Top of Source data

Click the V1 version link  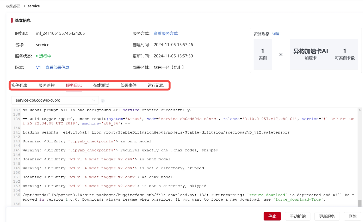39,68
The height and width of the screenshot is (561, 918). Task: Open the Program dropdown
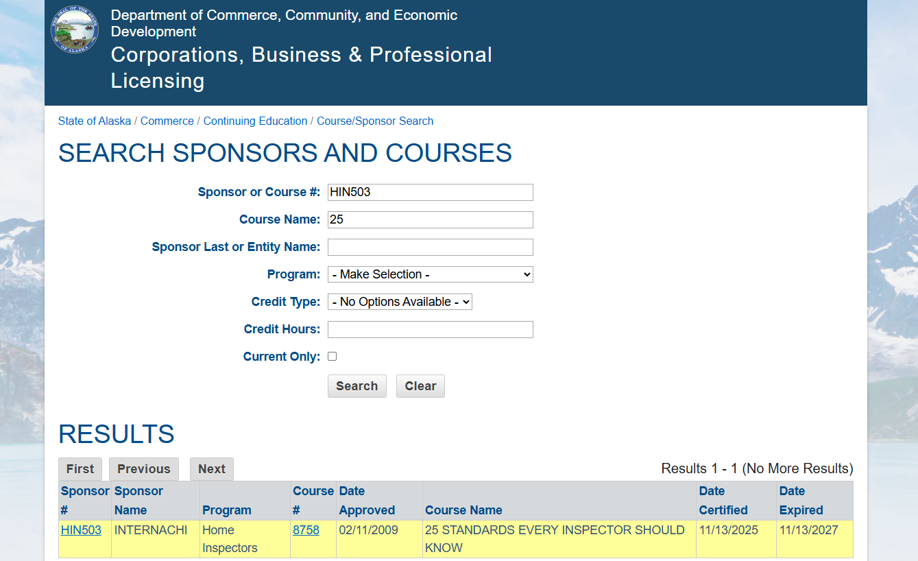click(430, 274)
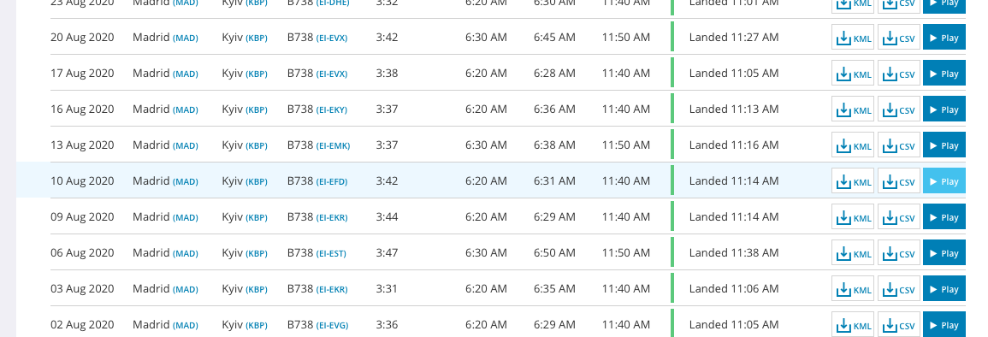Play the 02 Aug 2020 flight
The height and width of the screenshot is (337, 988).
[944, 324]
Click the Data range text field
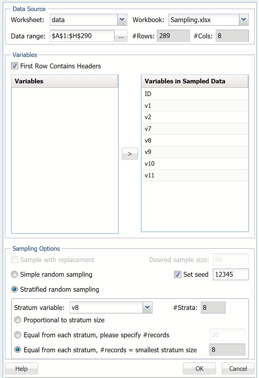The width and height of the screenshot is (259, 378). tap(81, 36)
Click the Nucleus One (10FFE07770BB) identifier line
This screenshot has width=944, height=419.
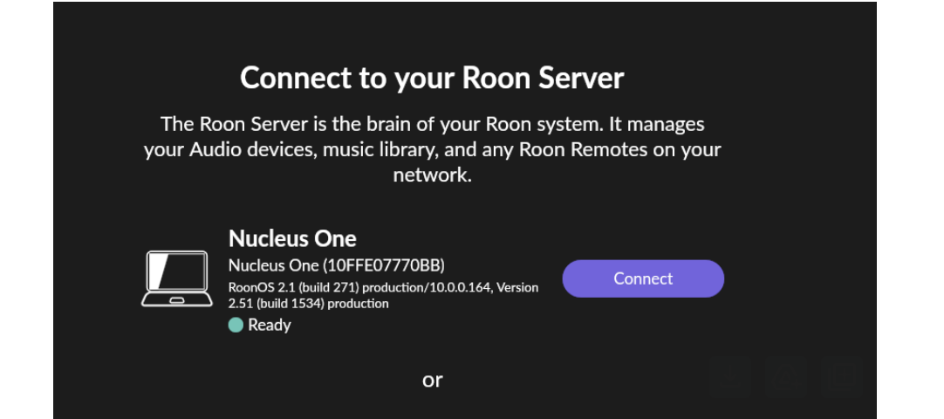(337, 264)

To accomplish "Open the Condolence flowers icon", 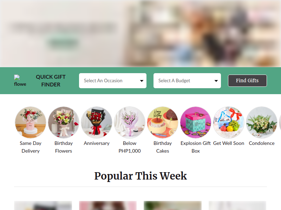I will (262, 122).
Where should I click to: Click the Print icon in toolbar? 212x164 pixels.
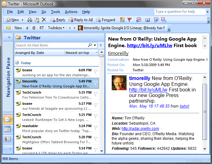point(30,20)
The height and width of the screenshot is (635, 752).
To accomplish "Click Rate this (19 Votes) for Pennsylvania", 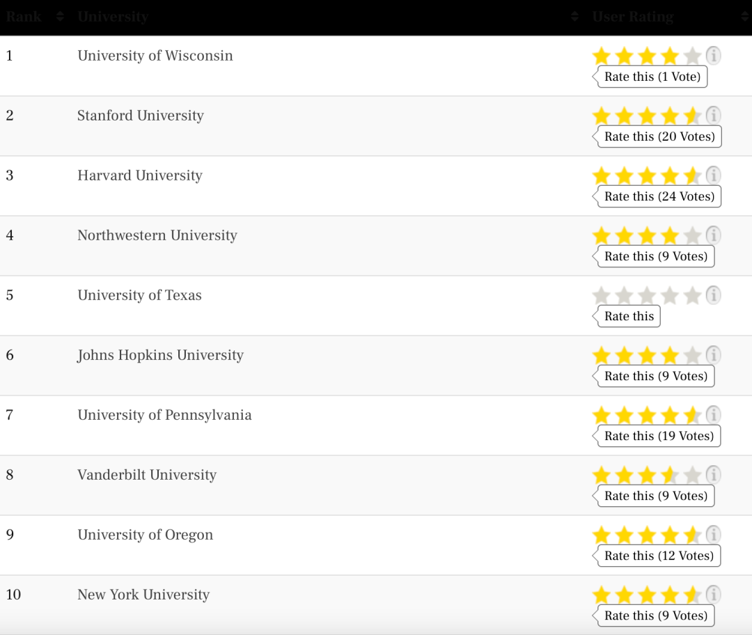I will pos(659,436).
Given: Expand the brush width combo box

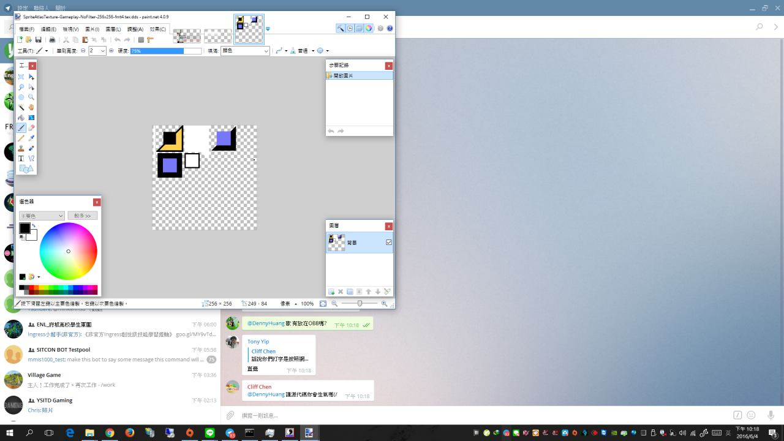Looking at the screenshot, I should click(x=102, y=51).
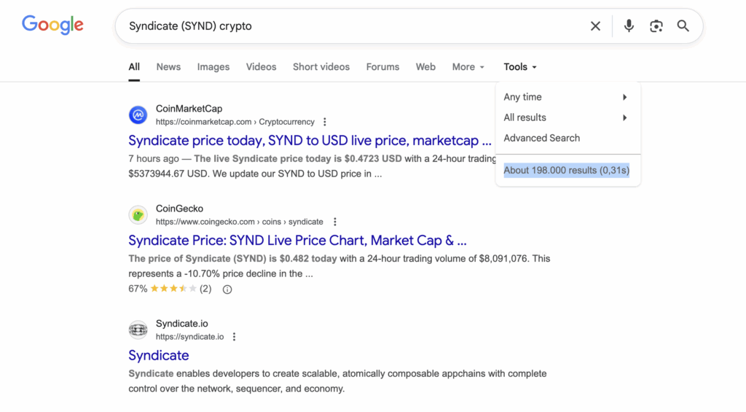
Task: Click in the search input field
Action: [x=350, y=26]
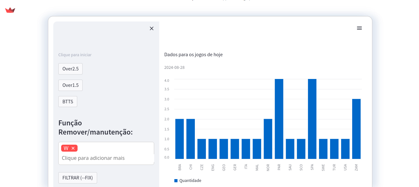
Task: Select the SPA bar in the chart
Action: (312, 119)
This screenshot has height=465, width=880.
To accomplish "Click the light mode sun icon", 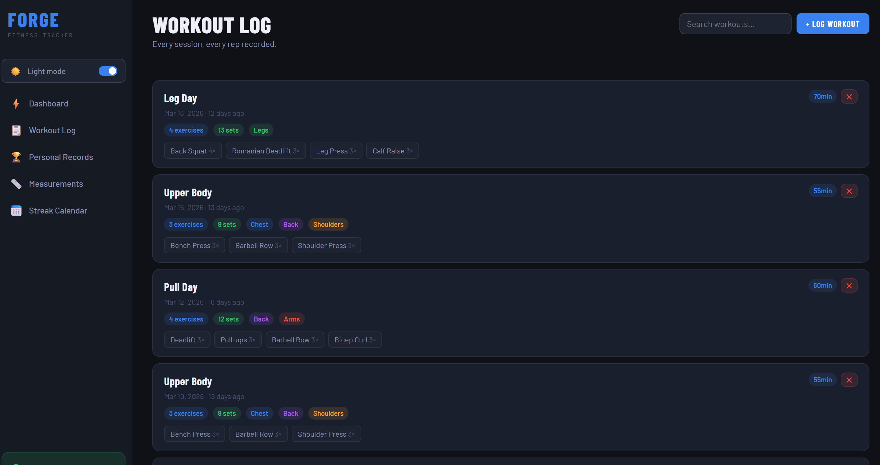I will (x=15, y=71).
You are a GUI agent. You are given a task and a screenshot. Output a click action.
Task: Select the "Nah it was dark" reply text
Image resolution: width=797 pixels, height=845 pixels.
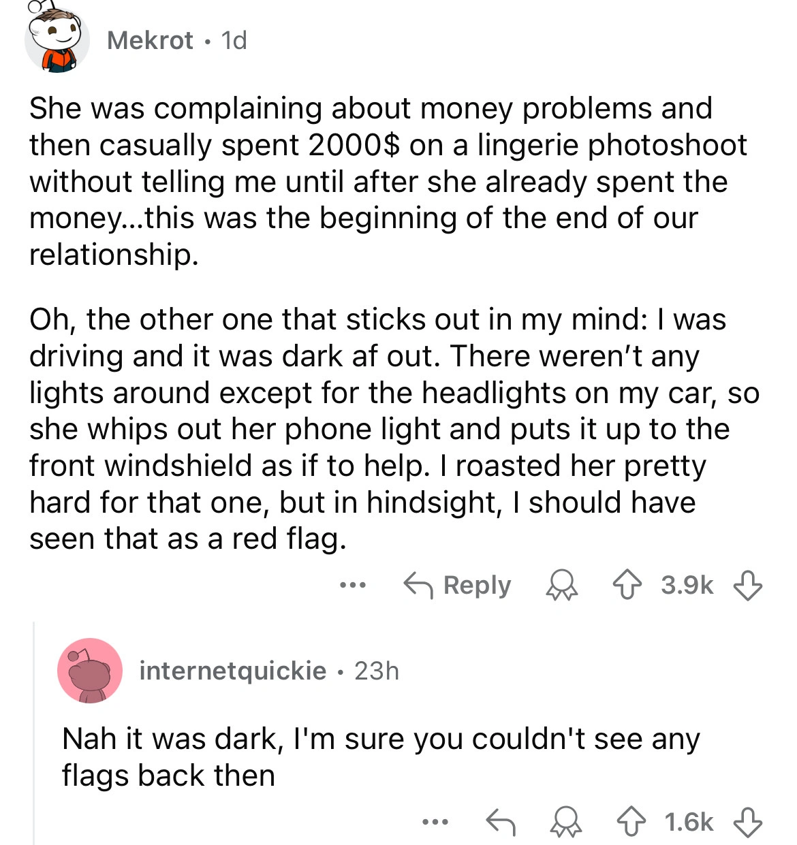pos(380,757)
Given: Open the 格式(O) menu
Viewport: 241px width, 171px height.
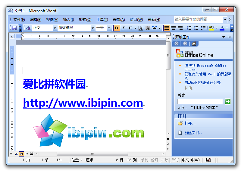Looking at the screenshot, I should [x=85, y=20].
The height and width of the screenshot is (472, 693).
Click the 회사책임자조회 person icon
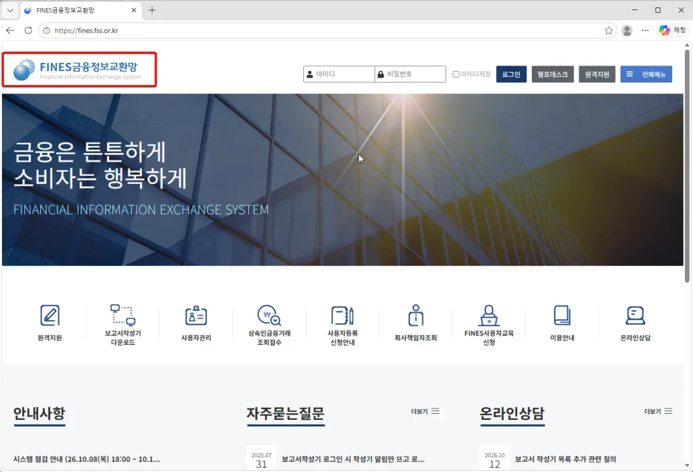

Bottom of Source data

▸ Activity
Return only the lines from the one that contains "Given: Open the 格式(O) menu" through the closing line of the data, inclusive, reproduced exactly and with every picture left out.

▸ Exercise solution
Given: Open the 格式(O) menu
Viewport: 241px width, 171px height.
Looking at the screenshot, I should [x=85, y=20].
The height and width of the screenshot is (472, 693).
Click the 회사책임자조회 person icon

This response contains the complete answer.